1. Summer–Summer in Wisconsin is a glorious three months of nearly perfect weather, long warm days and cool nights, simply heavenly. And flowers literally grow overnight they are so happy to see the sun. The trills and calls of songbirds fill the silence that blanketed the landscape like snow during winter.

2. Few bugs–Can any Southerner say this too many times? Wouldn’t everybody want to live where there are few bugs?

3. Clean, clear rivers and lakes— A river flows behind my house, and honestly, it is one of the most beautiful rivers I’ve ever seen. In fall the banks are lined with hardwoods in brilliant colors, in spring deer, foxes, bald eagles and the occasional bear and coyote join the new leaves on the trees and the greening grass to celebrate the warmer weather. In summer people and animals alike call the river home. Cedar waxwings and swallows drink from its waters and swoop and turn in the air above to catch flies and other bugs. The sounds of the river fill the evening air and float up to our open windows to lull me to sleep. Right now, deep in winter, it is frozen, but I promise it’s pretty in every other season!

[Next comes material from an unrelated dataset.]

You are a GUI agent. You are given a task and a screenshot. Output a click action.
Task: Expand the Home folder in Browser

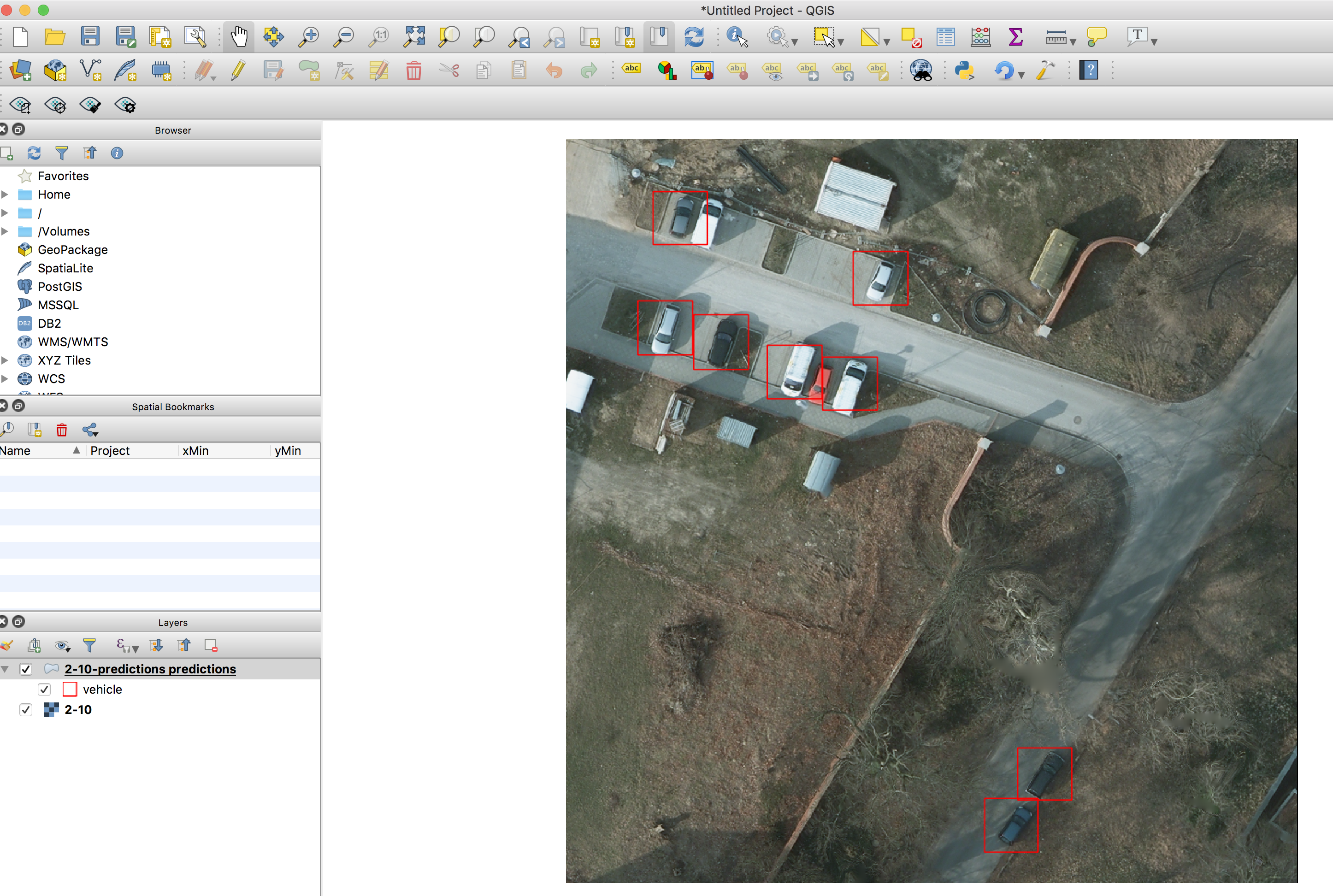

4. Gardening–The older I get, the more I want to tend my garden only about four or five months of the year. If I had to tend it longer, I’d have to pay someone to help me keep up both the yard and the garden. Once the weather cools toward the end of August, school starts. Then my days are governed not by the natural world but the sound of a bell. I have an excuse to stop gardening and don’t feel guilty about allowing the weeds to spread.

5. My husband–I realized a while back that my husband probably couldn’t survive living in the south as easily as I could adapt to living up north, so I stay here with him. Of course, not long ago I told him one day I was moving back  where the winter is not something that threatens my very survival. I told him he could come with me if he wanted to, but that I was moving back to Georgia or somewhere else in the South. I am serious about that.

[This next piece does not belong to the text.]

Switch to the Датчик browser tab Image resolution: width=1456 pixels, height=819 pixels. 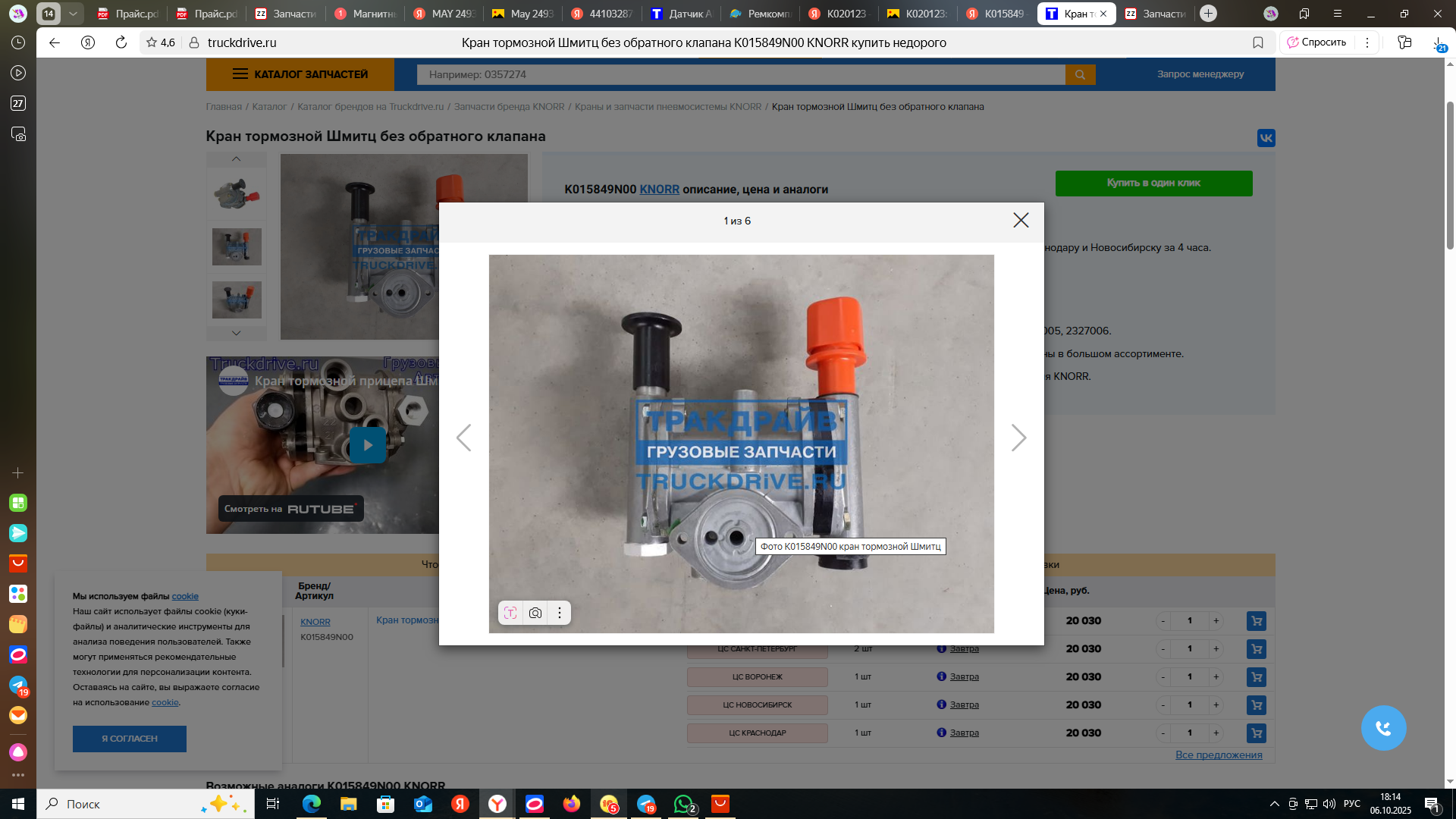point(682,14)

Five reasons is all I can come up with at the moment. I’m sure there are more, but my brain is too addled with cold to think straight right now. It is snowing yet again. Maybe when I thaw out some time in June, I’ll amend my list. In the meantime, if you know some good reasons to live in Wisconsin or anywhere else up here in this vast tundra of the Midwest, I’d love to hear from you. When I look at my thermometer and see -12F and the wind chill below zero, I need a few more reasons not to pack my bags right now. Help!